Exercise text:
= Beginning of Section =

Randal Hennessey is seen via Zoom attending a pre-trial hearing on Thursday afternoon in York County Superior Court. Hennessey is accused of killing his landlord Douglas Michaud on their front porch in September 2021.

A Biddeford man accused of shooting his landlord to death in September 2021 is preparing to go to trial at the end of the month after more than a two-year wait.

Douglas Michaud Jr., who was killed outside his Biddeford home in September 2021, is shown with girlfriend Jamie Wakefield, who witnessed the shooting. Courtesy Photo/ Terra Johnson

Jury selection in the trial of Randal Hennessey, who is accused of shooting Douglas Michaud Jr. six times on their apartment porch, is set to begin on June 24. In a pre-trial hearing in York County Superior Court on Tuesday, attorneys disputed for more than an hour which details about the crime the jury would be allowed to hear.

Hennessey pleaded not guilty in December 2021 to charges of intentional and knowing murder and possession of a firearm by a prohibited person.

At Tuesday’s hearing, his defense attorney, George Hess, and Assistant Attorney General Jennifer Ackerman debated whether any evidence about Hennessey’s character should be excluded, such as terms like “passive-aggressive” to describe the defendant. The judge ultimately ruled that evidence couldn’t be used.

According to court documents, Hennessey shot Michaud five times on the front porch of their apartment building. When Michaud’s girlfriend, Jamie Wakefield, was attempting to help him, Hennessey came back outside, and shot Michaud once more in the head and fled on a dirt bike, riding along the railroad tracks until he surrendered to police in New Hampshire.

Wakefield, who was pregnant at the time, told officers several times that “Randy,” referring to Hennessey, shot her boyfriend, court records show. Attorneys also debated Tuesday whether to tell the jury that Wakefield was pregnant at the time of the shooting.

= End of Section =

Parts of the exercise:
A. Copy the news report on the Hennessey case word for word, from "According to court" up to and including "of the shooting.".
B. Answer these questions using the news report on the Hennessey case:
(i) On what date is jury selection set to begin?
(ii) Who is Hennessey's defense attorney?
(iii) In what state did Hennessey surrender to police?
C. Write the next part of the news report on the Hennessey case, starting after its final sentence.
The data that comes next has no connection to the news report on the Hennessey case.

Exercise data:
= Beginning of Section =

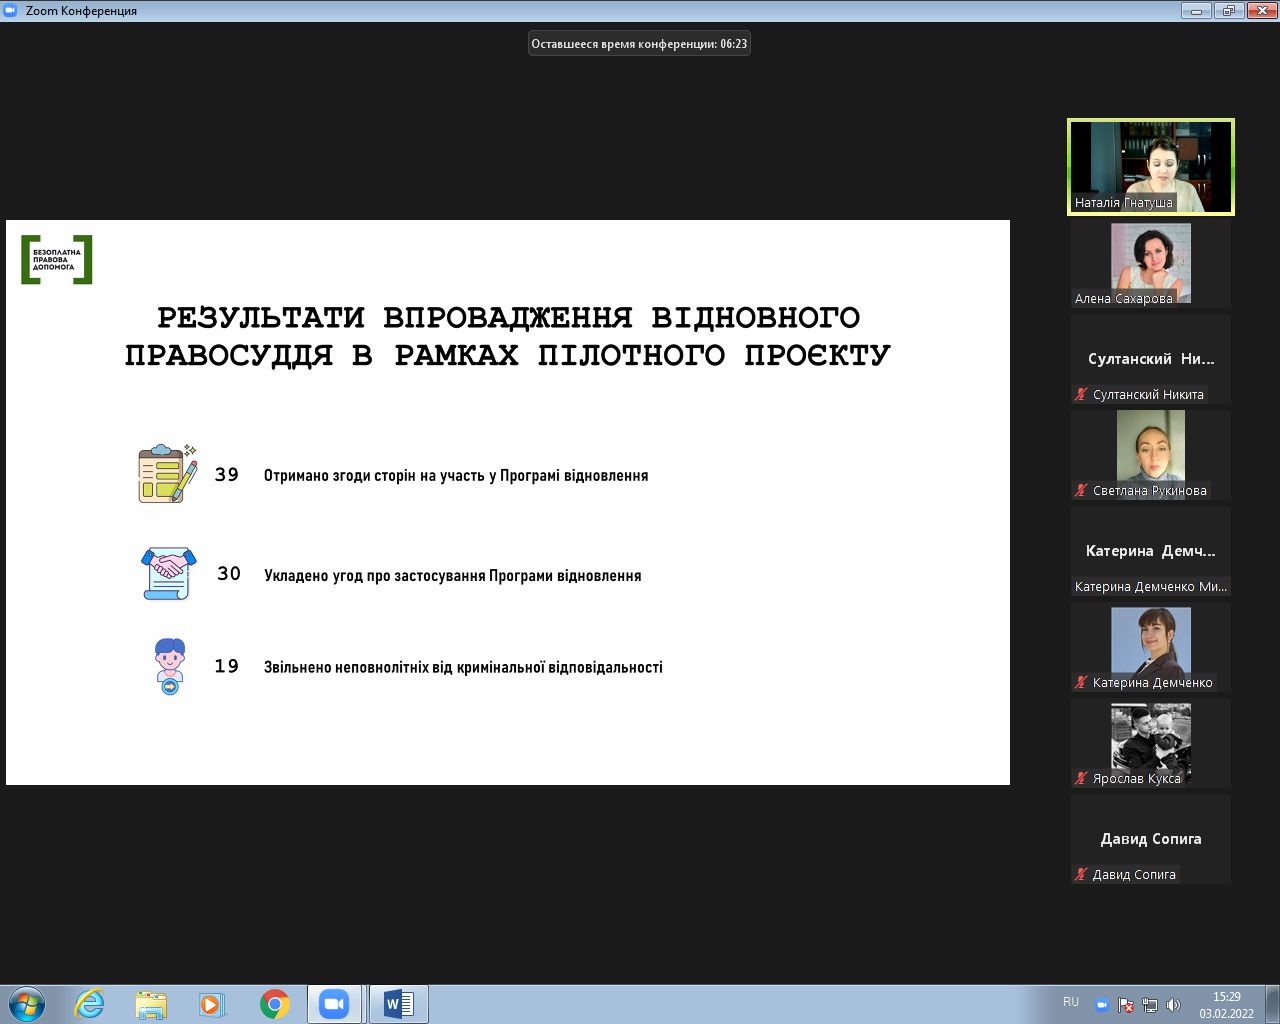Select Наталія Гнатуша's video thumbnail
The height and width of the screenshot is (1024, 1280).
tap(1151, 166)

= End of Section =
= Beginning of Section =

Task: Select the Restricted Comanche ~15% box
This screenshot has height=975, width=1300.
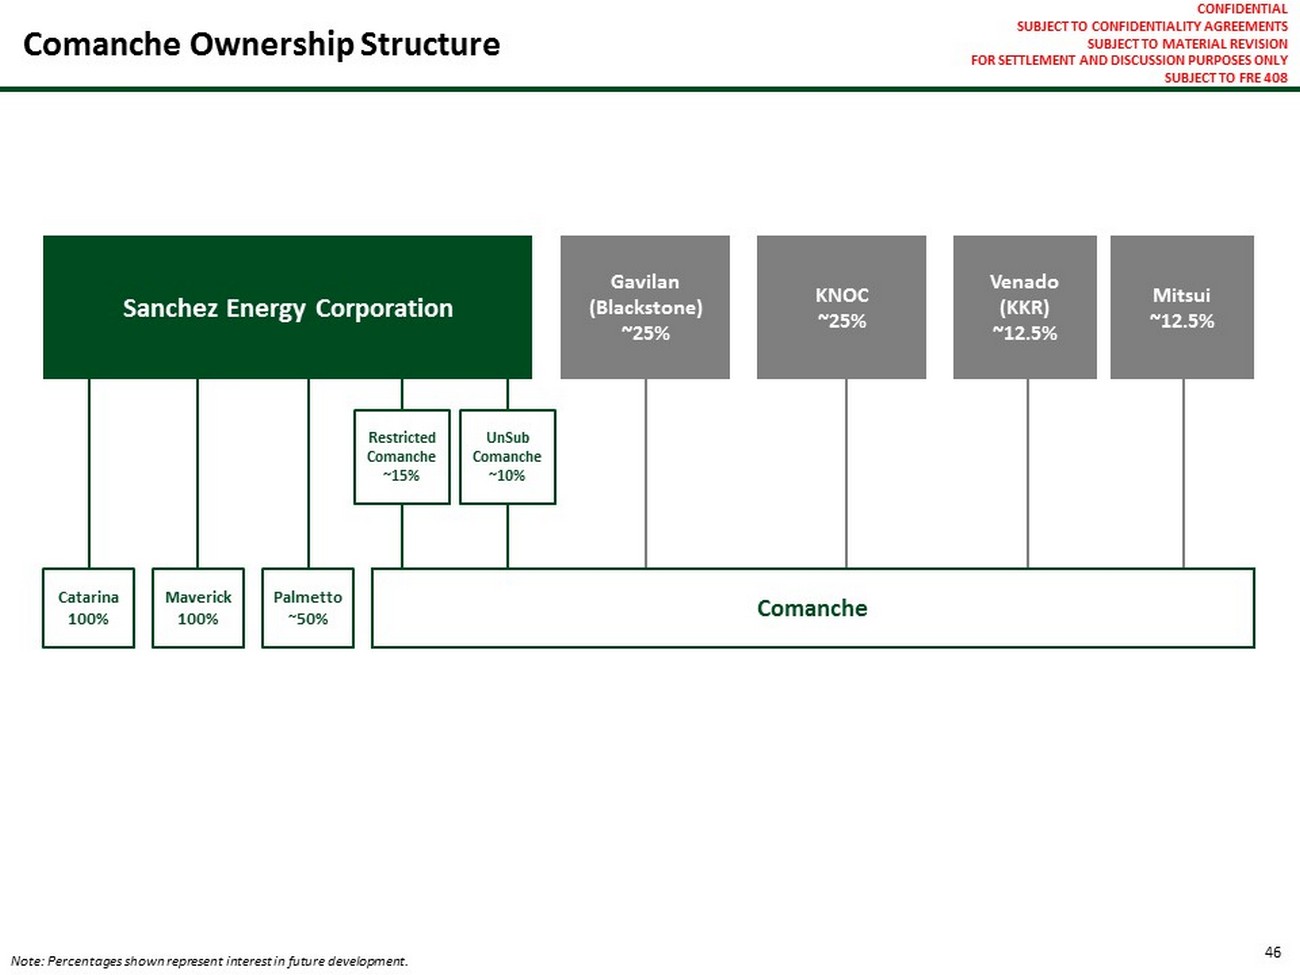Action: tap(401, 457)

= End of Section =
= Beginning of Section =

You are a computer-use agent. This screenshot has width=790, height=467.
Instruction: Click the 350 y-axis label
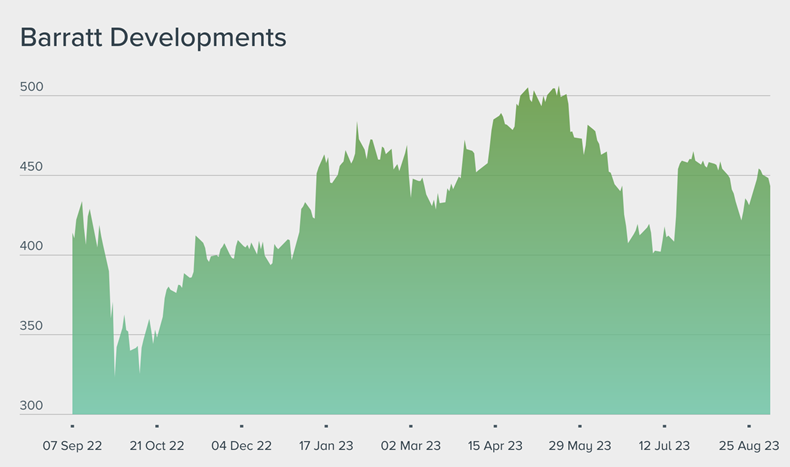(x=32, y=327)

= End of Section =

Answers for the tasks:
A.
According to court documents, Hennessey shot Michaud five times on the front porch of their apartment building. When Michaud’s girlfriend, Jamie Wakefield, was attempting to help him, Hennessey came back outside, and shot Michaud once more in the head and fled on a dirt bike, riding along the railroad tracks until he surrendered to police in New Hampshire.

Wakefield, who was pregnant at the time, told officers several times that “Randy,” referring to Hennessey, shot her boyfriend, court records show. Attorneys also debated Tuesday whether to tell the jury that Wakefield was pregnant at the time of the shooting.

B.
(i) June 24
(ii) George Hess
(iii) New Hampshire

C.
Hess said the detail would be used as a “big hammer” to invoke the jury’s emotional reactions. Ackerman argued it was relevant because Wakefield was taken to the hospital after the shooting to ensure her pregnancy was still healthy. In the ambulance ride and on body camera footage, she told authorities that Hennessey was the shooter. The judge agreed with Ackerman.

Friends of Michaud told the Press Herald in 2021 that he had a bright future with Wakefield. He was excited for fatherhood and was training to be a firefighter. They said he loved motorcycles, vintage cars and always helped others.

Wakefield told police after the shooting that Michaud was “was in the process of evicting (Hennessey) who is a tenant in the building” and that Hennessey was confrontational with her when she came home before the shooting, according to court records.

Ackerman suggested Hess would claim the shooting was in self-defense, even though Michaud was shot in the back. Hess, who did not respond to a phone message Tuesday asking to discuss the case, didn’t give any indication of his defense strategy in court Tuesday.

It’s taken more than two years to bring the case to trial. In November 2022, Hennessey asked that his court-appointed attorney, Tina Nadeau, be replaced because he believed she was not representing him to the extent they should. Nadeau withdrew from the case and the judge appointed Hess.